Applications to the European Court of Human Rights
It is now necessary to make the application on and in the form provided by the Court (available from its website). It is also necessary to ensure that all the questions on the form are answered correctly and all of the documentation required is sent with the form before the expiry of the time limit for applications.
The following information is required by the Court:
(a) the applicant’s name, date of birth, nationality, sex, occupation, and address;
(b) the name, address, and occupation of anyone acting as the representative;
(c) the respondent country;
(d) a clear and concise statement of the facts, including, of course, the exact dates;
(e) a succinct statement of each and every alleged violation of the Convention and the relevant arguments (this should include the relevant domestic law and any relevant Convention case law);
(f) a succinct statement of compliance with the admissibility criteria, including the six months (soon to be four-months) rule and the details of all remedies (including any appeal) which have been pursued within the country concerned and, where appropriate, an explanation of why any available remedies have not been pursued;
(g) the object of the application (for example, the repeal or amendment of certain legislation, or the reversal of a decision and compensation); and
(h) copies of the judgments, decisions, and any other documents relating to the application.
Only a fully completed application along with all the relevant documents will have the effect of instigating a case.

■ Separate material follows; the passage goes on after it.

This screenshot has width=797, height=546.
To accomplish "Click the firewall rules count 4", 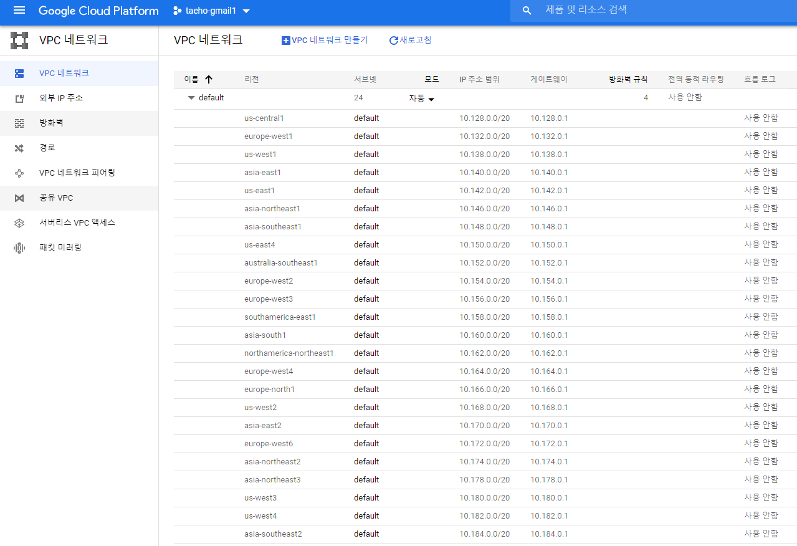I will tap(646, 98).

It will not be possible to amend or supplement the application after it has been submitted.
Urgent cases, interim measures and the Court’s priorities
The Court’s full procedures take some time (five years or more in many cases), but it will give priority to very urgent cases (for example, where a person’s life or well-being is immediately threatened). The Court can also be asked to implement its interim measures procedure. In rule 39 the Chamber or its President may indicate to the parties interim measures which it considers should be adopted.

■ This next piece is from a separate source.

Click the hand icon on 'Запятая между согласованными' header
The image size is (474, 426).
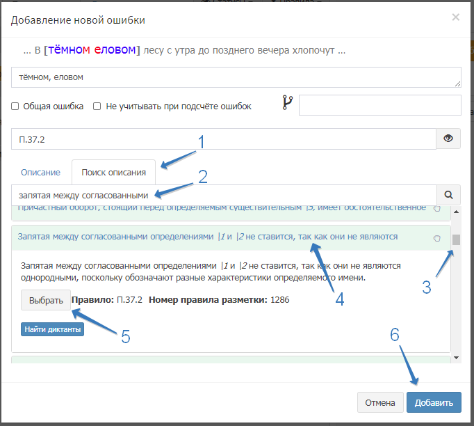pos(436,238)
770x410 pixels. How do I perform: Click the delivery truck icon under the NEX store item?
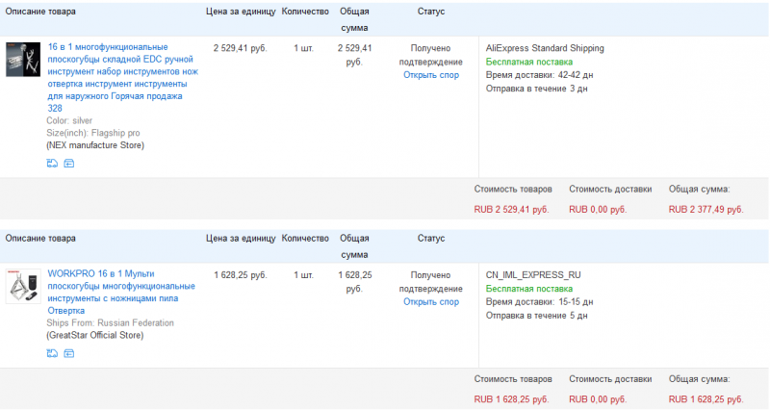[x=52, y=164]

The Court’s priority policy
The Court approaches its workload on the basis of the following priorities:
- urgent applications—threats to life or health;
- applications raising questions about the effectiveness of the Convention system: structural or endemic situations or raising questions of general interest (including ones with possible major implications for domestic legal systems or the European system);
- applications which raise as their main complaint Articles 2, 3, 4, or 5(1) and which have given rise to direct threats to the physical integrity and dignity of human beings;
- potentially well-founded applications based on other articles;
- applications raising issues already dealt with by pilot or leading judgments;
- applications identified as giving rise to a problem of admissibility; and
- applications which are manifestly inadmissible.

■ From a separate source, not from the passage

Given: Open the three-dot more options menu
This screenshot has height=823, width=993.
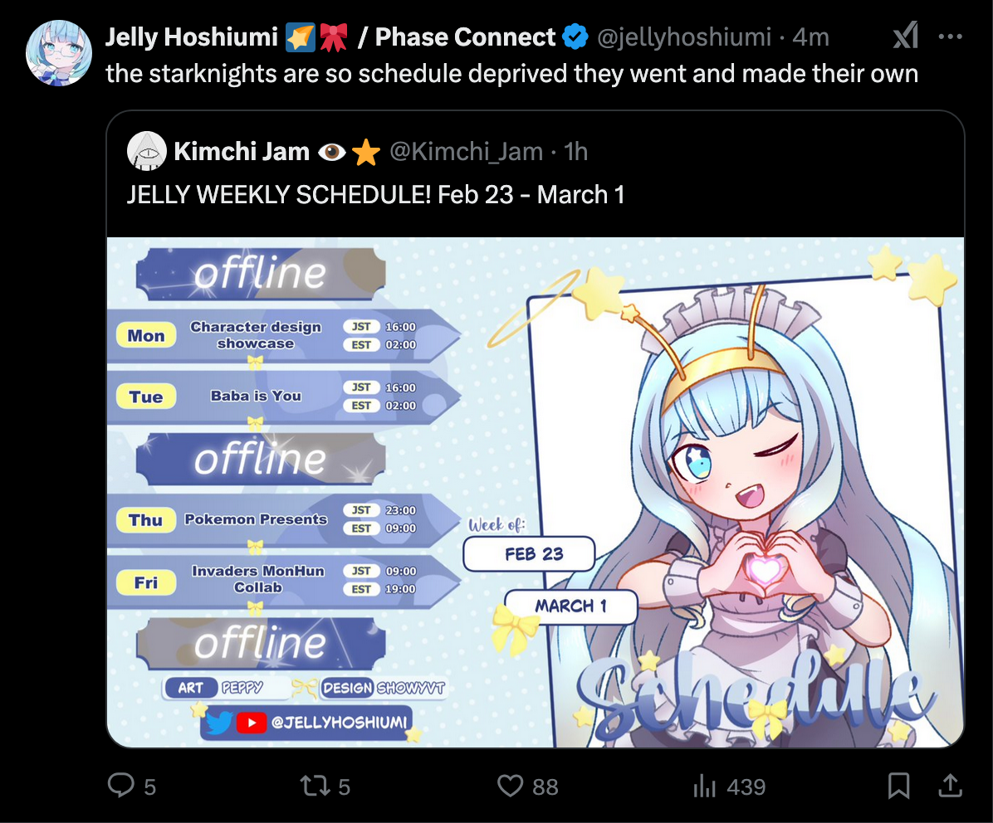Looking at the screenshot, I should coord(951,37).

The Court’s jurisdiction is limited and applications can be considered only if they meet the admissibility criteria set out in Article 35 of the Convention, which are rigorously applied and which are set out in turn below. It is therefore critically important to ensure that an application complies with the admissibility requirements, and contains all the facts and arguments of law. To have a real chance of success, it is necessary for the application to set out the facts, the relevant domestic law, and detailed submissions on the law of the Convention. One of the best ways of setting out the application is to model it on a judgment of the Court.
Article 34 provides that an application under the Convention can be brought by ‘any person, non-governmental organization or group of individuals claiming to be the victim of a violation’. Neither individuals nor legal persons have to be citizens of the state concerned, nor of any Member State. They do not have to be resident or physically present in the territory. Applications may not be brought by governmental organizations or other ‘emanations of the state’. Although applications may be brought by groups of individuals and non-governmental organizations (NGOs), the organization or group must itself be a victim of a violation.
Who is a ‘victim’?
An applicant must be one of three types of victim: actual, potential, and indirect.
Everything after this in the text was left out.